La question qui se pose est la suivante : est-il possible pour les Etats-Unis de rétablir leur réputation et leur crédibilité dans le monde sans faire le ménage chez eux. C'est-à-dire sans demander des comptes aux responsables des crimes de guerre commis sans raison contre les Irakiens, et des violations délibérées des Conventions de Genève à Abou Ghraib, Guantanamo et ailleurs. Tout le monde sait que les vrais responsables sont George Bush, Dick Cheney, Donald Rumsfeld et quelques autres.

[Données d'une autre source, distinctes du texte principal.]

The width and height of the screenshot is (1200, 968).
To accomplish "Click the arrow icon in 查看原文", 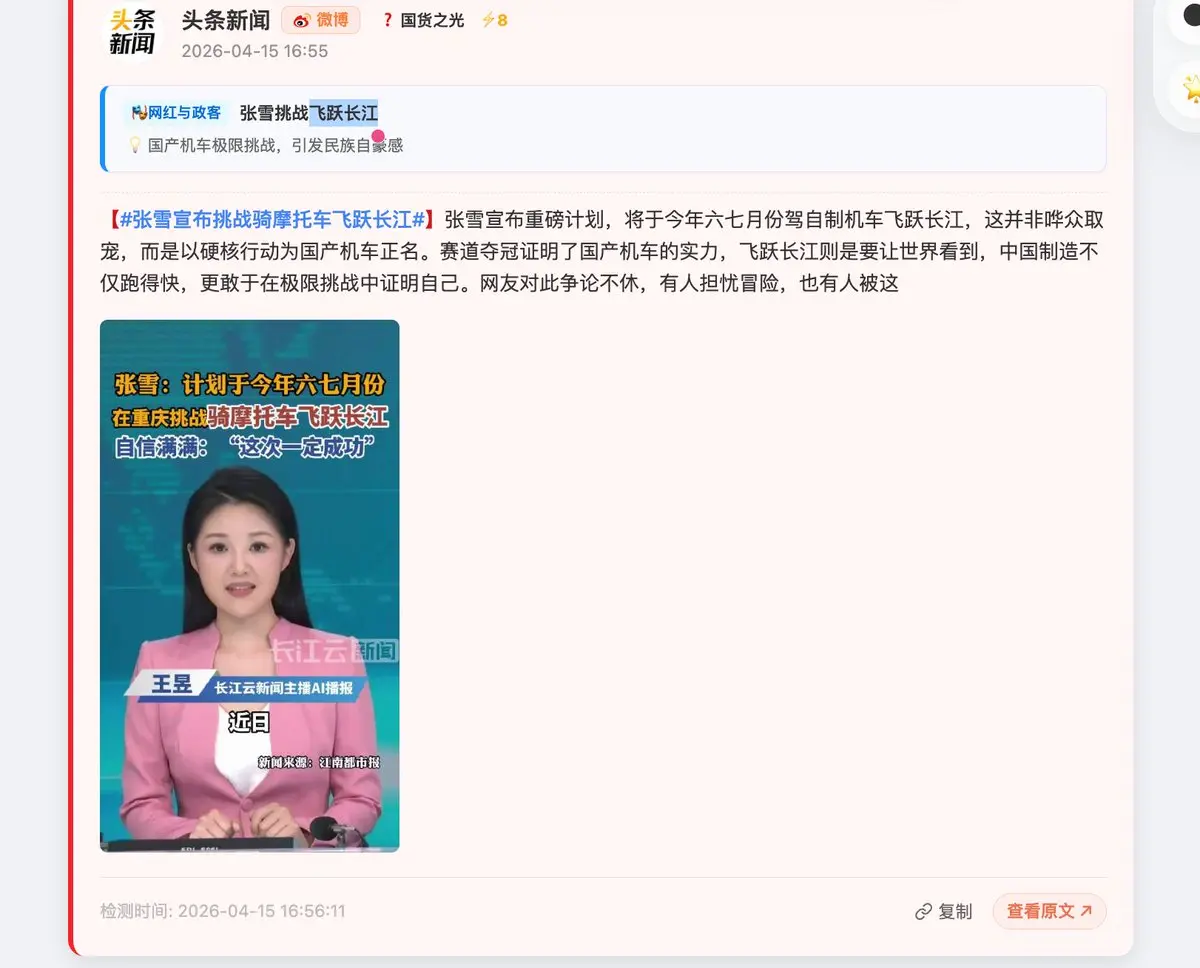I will pyautogui.click(x=1086, y=911).
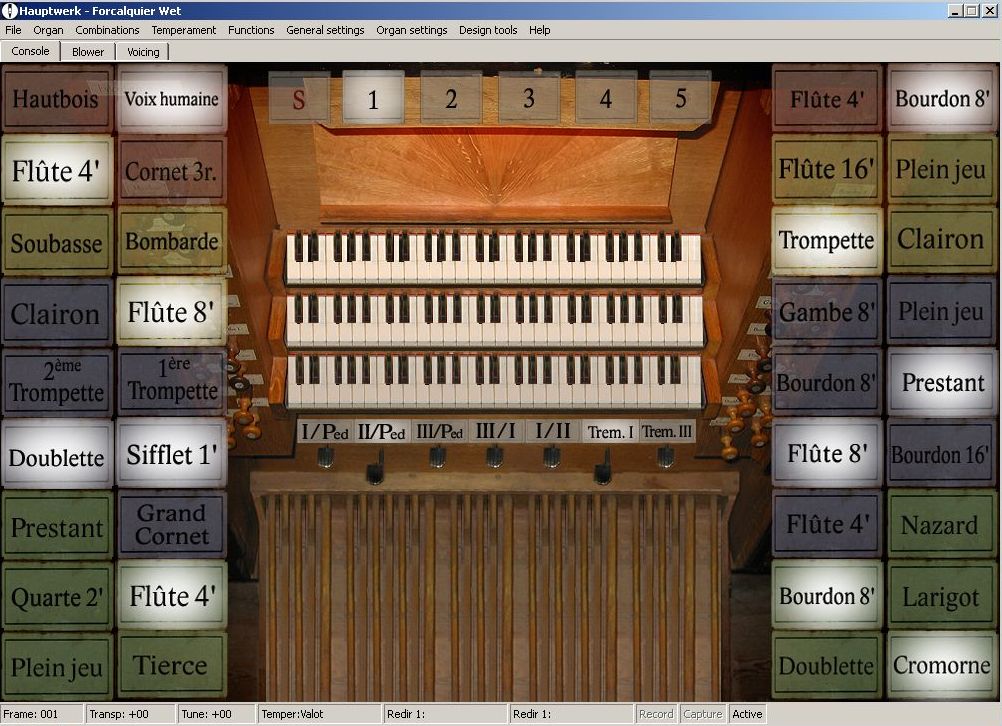Toggle the III/I coupler
The width and height of the screenshot is (1002, 726).
point(495,432)
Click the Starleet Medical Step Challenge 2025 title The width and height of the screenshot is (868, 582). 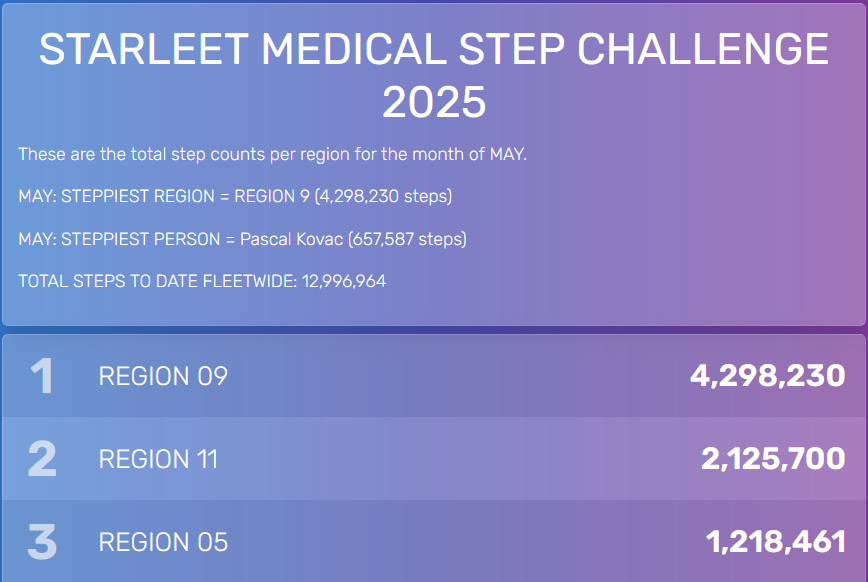pos(434,75)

Or ceux-ci, comme si de rien n’était, mènent une vie paisible et confortable aux frais du contribuable américain qu’ils ont manipulé et trompé à volonté pendant les huit dernières années. Barack Obama a des contraintes intérieures très sérieuses qui font qu’il lui est difficile de s’aliéner les élus républicains sur l’appui desquels il compte pour faire face à une grave crise économique.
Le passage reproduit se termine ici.